QUALI RISCHI SI CORRONO
Ma poiché i fondi della Bce non sono illimitati, ecco ora l’ipotesi tremontiana del «terzo mostro», vale a dire il rischio dei fallimenti bancari. Un rischio finora tenuto sotto il tappeto, ma mai scongiurato per il semplice fatto che le operazioni sui derivati delle maggiori banche europee, Deutsche Bank in testa, nel 90 percento dei casi non avevano il sottostante, erano cioè scommesse allo stato puro, destinate a provocare alla scadenza dei buchi di bilancio colossali. Basta pensare che i derivati costituiscono il 50 per cento degli asset di Deutsche Bank, come ha spiegato più volte l’economista Paolo Savona.

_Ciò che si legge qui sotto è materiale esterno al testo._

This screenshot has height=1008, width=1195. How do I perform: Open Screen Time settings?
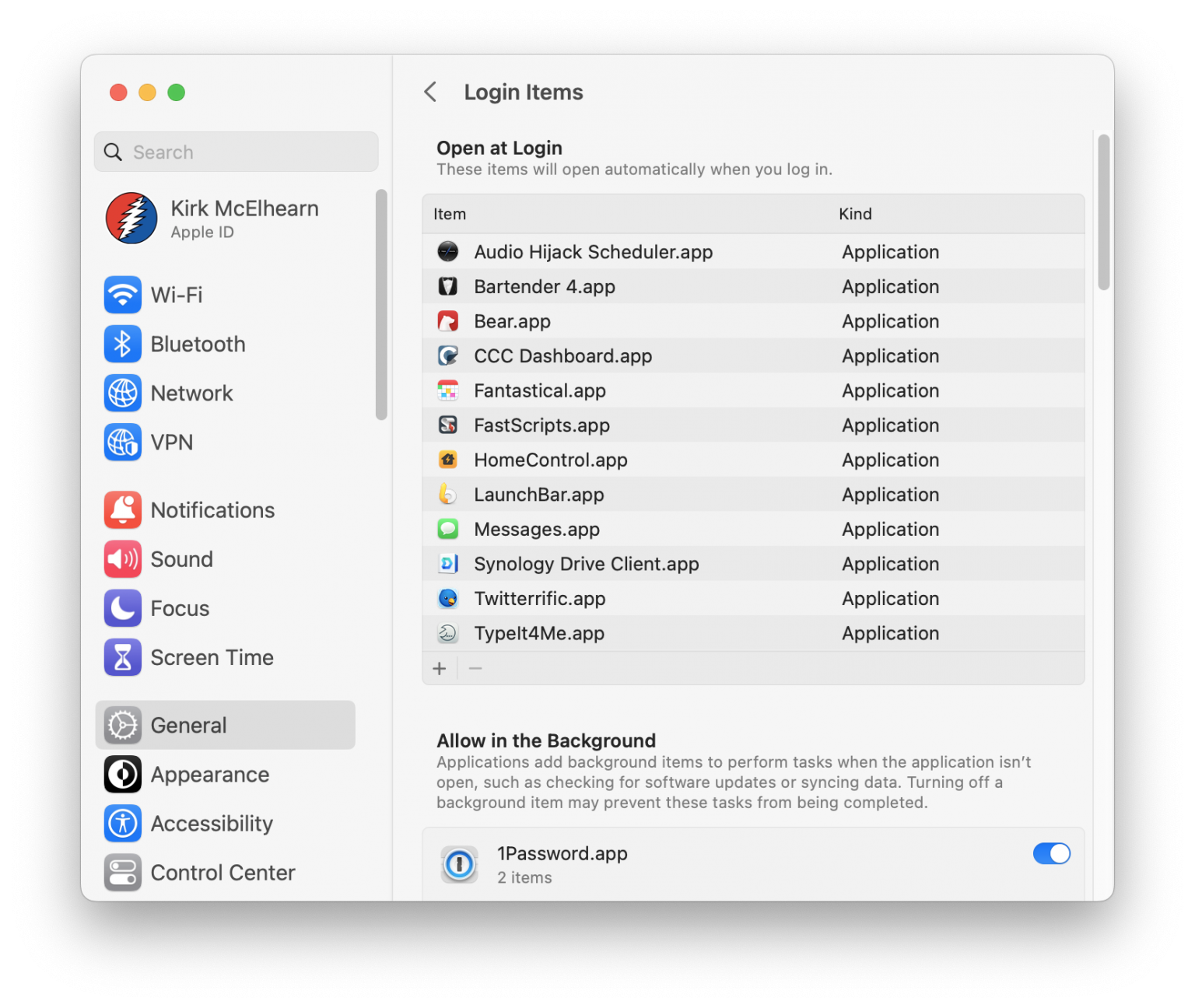pyautogui.click(x=212, y=657)
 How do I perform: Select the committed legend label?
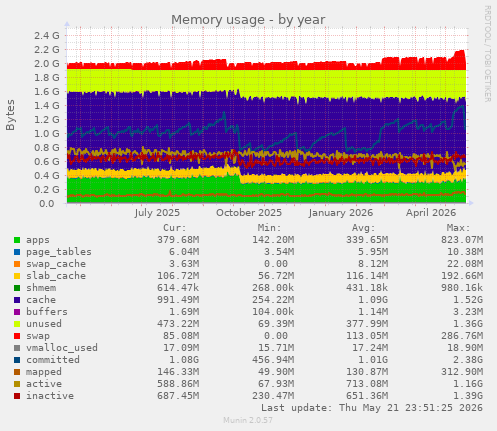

COME DISTRUGGERE IL “TERZO MOSTRO”
A quali mezzi si può fare ricorso per sconfiggere il «terzo mostro»? «Non ai bilanci pubblici, che ormai sono esausti» risponde Tremonti nel suo libro. «Non alla creazione di liquidità, impossibile da proseguire. Di risulta, si pensa di fare ricorso al bail-in». In pratica, di mettere le mani sui risparmi dei clienti delle banche in crisi. Una soluzione che, man mano che i criteri dell’Unione bancaria saranno resi di dominio pubblico, potrebbe spingere molti clienti a cercare rifugio nelle banche più forti, o considerate tali, sia nel proprio Paese che altrove in Europa.
«Naturalmente sarebbero salvi i depositi sotto una certa dimensione, e sarebbero salvi i sacri derivati» scrive Tremonti con una punta di veleno verso le banche-casinò, ricordando il precedente delle banche fallite a Cipro, a suo giudizio usato come «prova generale, tipo Guernica», la città basca rasa al suolo nel 1937 dai nazisti alleati di Francisco Franco per testare l’efficacia dei bombardamenti aerei. «Per inciso, prima dell’Europa, nella nostra Costituzione era scritto: ‘La Repubblica incoraggia e tutela il risparmio in tutte le sue forme’ (art. 47). Ora non sarà più così, perché le regole europee fanno premio su quelle italiane».
PRELIEVI FORZOSI IN ARRIVO?
Infine, con un’altra rasoiata agli artefici dell’Unione bancaria, l’ex ministro cita un commissario europeo, che ha detto: «Con le nuove norme i massicci salvataggi bancari con denaro pubblico diventeranno finalmente un’abitudine del passato». E lui, di rimando: «Sarà anche così, ma solo perché i prelievi forzosi sul risparmio diventeranno l’incubo del futuro».